Yes, but there needs to be a 'stop' point.

If I come home after a night out with the boys, get into bed and you ask me "Hey, how was your night out?"

I respond "Oh it was great (maybe I tell you about a joke or two that was said)".

Then, in the conversation it slips out that lets say .. Bobs girlfriend happened to show up.

Now, would you get upset because there was a woman there, when you were told it was a guys night out?

Do you now feel insulted, or like I was trying to hide the fact that it wasn't just the guys?

So then the questions start flying off the handle, meanwhile, it just so happened that Bobs girlfriend showed up because he forgot to tell her it was guys night.


----------



## 06Daddio08 (Jul 26, 2012)

SoVeryLost said:


> Maybe no one else is thinking it, but I am, so I'm just going to come out and ask it.
> 
> What's going on here? What was the motivation for the creation of this thread? Dying of curiousity over here.
> _Posted via Mobile Device_


I thought it as well.

But I'm trying to stay neutral.


----------



## Janie (Apr 10, 2010)

cantmove said:


> I'm all for the 2nd two things. However, not the oneness. We are individuals and should nurture that. We should respect each other for our differences. I also think transparency does belong in a marriage. Trust doesn't alleviate that fact. I should be able to trust that my spouse is going to come home and tell me about his day and where he was or who he was with. Not because I'm suspicious but because a couple tells each other these things willingly.


Oneness seems to be a concept that I understand differently.

I see oneness as an attempt to consistently work within the scope of the shared vision of the marriage.
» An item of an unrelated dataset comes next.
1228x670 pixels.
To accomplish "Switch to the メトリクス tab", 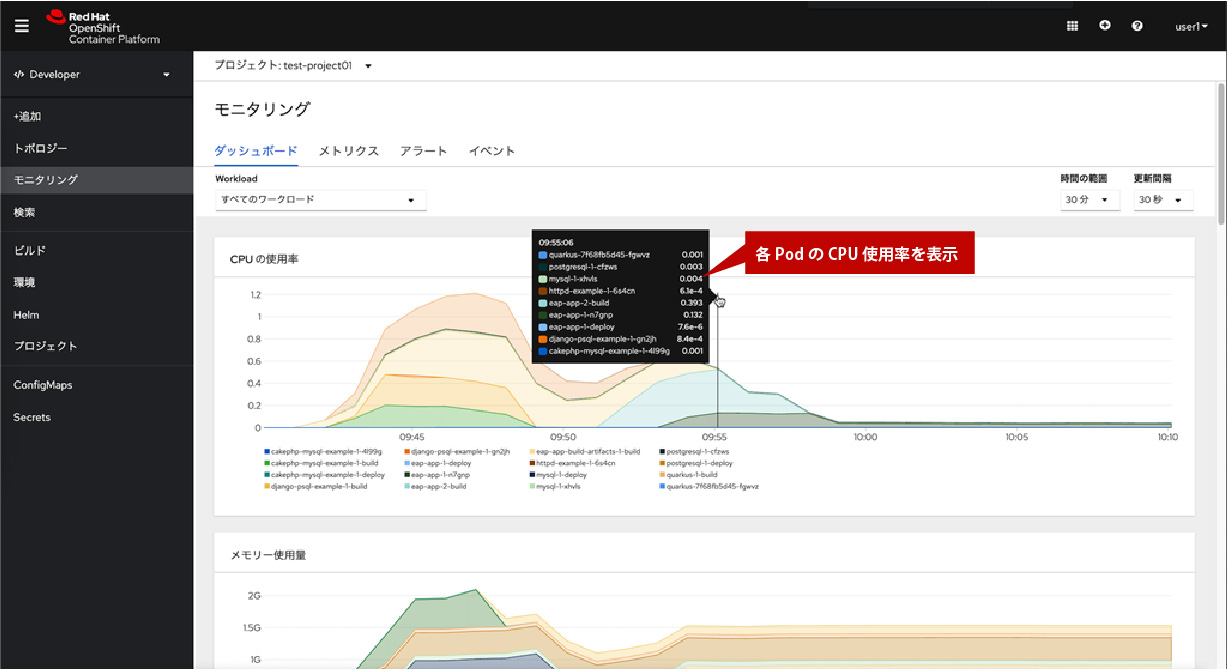I will point(348,151).
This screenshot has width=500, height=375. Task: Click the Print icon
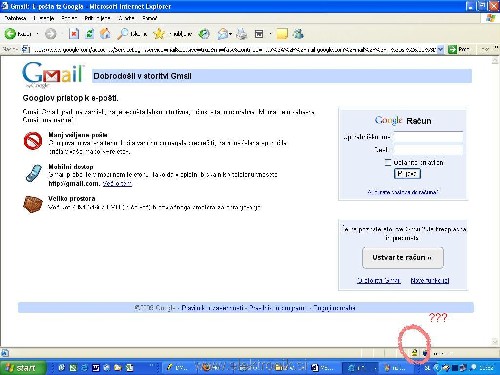tap(242, 34)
Actions that work against the shared vision - in any way - should be avoided. 

However, each individual MUST remain a separate individual with separate interests and time away.

If your spouse believed you were acting in a way that supports your marriage - in all your endeavors - completely committed to the shared vision, wouldn't that go a long way toward a solid marriage?


----------



## Janie (Apr 10, 2010)

SoVeryLost said:


> Maybe no one else is thinking it, but I am, so I'm just going to come out and ask it.
> 
> What's going on here? What was the motivation for the creation of this thread? Dying of curiousity over here.
> _Posted via Mobile Device_


Interesting question. Not certain why it's so curious...?

These are random mullings of mine. Looking for additional input to help with my thought processes.

I thought this forum was designed for that. Have I missed the point?


----------



## cantmove (Feb 20, 2012)

Janie said:


> A person's human frailty (including our instinctive selfish motives) would have to be factored in. Nobody can perfectly adhere to a set of guidelines, we are destined to fail.
> 
> But at the point when we fail - when we hit the speed bump - what is the solution?
> 
> ...


Of course we will make mistakes. We are all human. But at some point when the mistakes and the hurt feelings continue the person causing this must make changes to stop the behavior. I'm sorry only works for so long. If I were to hit someone and say I'm sorry once, ok. But if I keep hitting them thinking I can just keep getting away by saying I'm sorry with it well thats a different story. We have to learn from our mistakes and not repeat them or I'm sorry doesn't mean $hit.


----------



## 06Daddio08 (Jul 26, 2012)

No, you haven't.

But it would be naive of you to think that some members here wouldn't ponder the sudden reappearance of yourself.

Given the things we have read.

At the same time though, I am open for the conversation and will try my best to be as unbiased as I can.


----------



## 06Daddio08 (Jul 26, 2012)

cantmove said:


> Of course we will make mistakes. We are all human. But at some point when the mistakes and the hurt feelings continue the person causing this must make changes to stop the behavior. I'm sorry only works for so long. If I were to hit someone and say I'm sorry once, ok. But if I keep hitting them thinking I can just keep getting away by saying I'm sorry with it well thats a different story. We have to learn from our mistakes and not repeat them or I'm sorry doesn't mean $hit.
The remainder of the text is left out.